As one of the few debates all humans can contribute to, the argument over the basic tendency of human nature towards good or bad appears across philosophical communities, cultures, and time periods. Confucian culture is no different with two of its most recognized sages representing opposing sides of the debate. Arguing for human nature as good is Mengzi, a Confucian scholar, who is often called the ‘second Sage,’ after only Kongzi (Confucius) himself.1 In opposition to Mengzi is Xunzi, who claimed human nature was at its core bad. Though who was, or rather is, correct continues to be discussed to the present day, Xunzi’s central claim contains a major flaw that could be used to finally settle the debate within the Confucian context.
In the Xunzi, a collection of dialogues authored by the man of the same name, the sage begins chapter twenty-three with a bold, fallible statement.
‘People’s nature is bad. Their goodness is a matter of deliberate effort’.2
At first this appears as a fair argument that naturally opposes the claim that human nature is at its base good. If we do not begin with goodness in our nature, then it follows that we must acquire it somehow; to acquire most anything, an individual must deliberately seek it out, which implies a desire for change. However, Xunzi neglects to explain why human beings make this effort to change their nature. He simply claims that it is the influence of teachers and rituals that cause one’s nature to improve.3 This response only delays the need to find a root for humanity’s goodness because logically we must then ask where these edifying rituals come from.
Xunzi’s response in a similar fashion is not defensible. He claims that ‘ritual and the standards of righteousness…are produced from the deliberate efforts of the sage’.3 Yet if a sage is just another human, where did their ability to become good come from? Upon looking deeply, Xunzi argument points towards some people spontaneously acquiring a good nature and then working to teach others. As an explanation for the origin of all goodness in human nature, it is quite unsatisfactory.

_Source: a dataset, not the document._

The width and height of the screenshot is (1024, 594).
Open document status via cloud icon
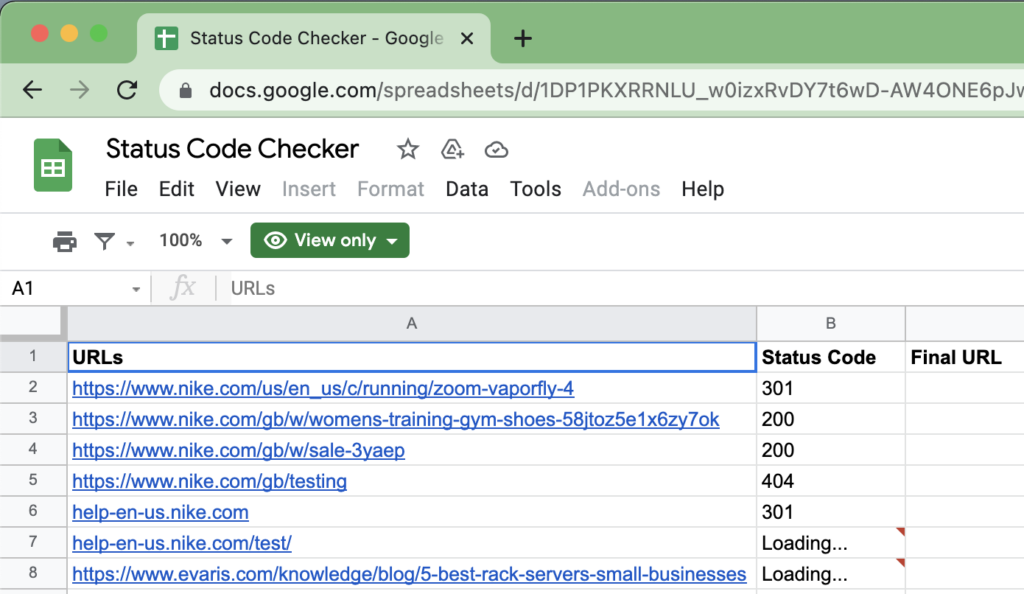(x=496, y=149)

What’s more is that in comparison to Mengzi’s argument, Xunzi’s is weaker and relies on similar paths to virtue. Mengzi’s essential claim is, as already mentioned, that ‘There is no human that does not tend toward goodness’.4 Mengzi rests this argument on the description of each of the virtues as sprouts that can be tended to through our actions. So unlike with Xunzi, there is an origin to goodness; we are born with the ability for it, given the proper effort and environment. This aspect of Mengzi’s philosophy also explains why humans try to be good—we have a natural tendency toward it. Which brings us to the similarity of the two paths to Confucian virtue. According to both Xunzi and Mengzi, achieving virtue is a matter of self-cultivation, meaning that it takes a deliberate effort. In either case, an individual chooses to become better, but in Mengzi’s explanation we find a reason for these efforts.

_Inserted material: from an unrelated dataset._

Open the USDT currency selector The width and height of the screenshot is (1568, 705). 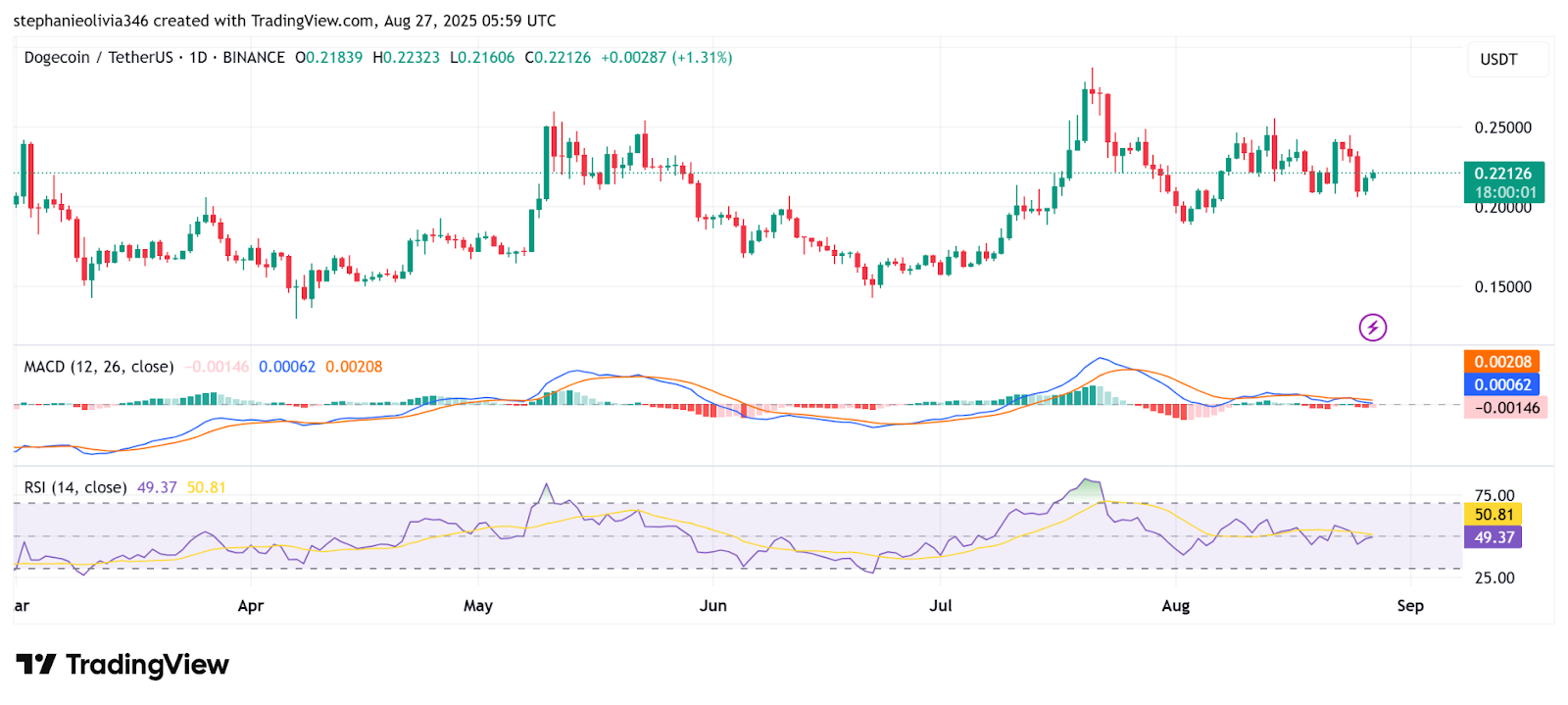pyautogui.click(x=1498, y=60)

Though initially the two sides of the debate over human nature’s inherent tendency appear evenly matched, at least in the Confucian context, one side is clearly more justifiable than the other. If being good takes deliberate effort either way, then it there must be a cause and a reason for our ability to embody it. Xunzi’s claim does not provide sufficient justification for why human nature can shed its original evil nature. Beyond that, it is much more comforting to think of humanity as more caring and good, than self-serving and violent.
Bibliography
Ivanhoe, Philip J., and Van Norden, Bryan W., (Eds.) Readings in Classical Chinese Philosophy. Hackett Publishing Company, Incorporated, (Cambridge 2005).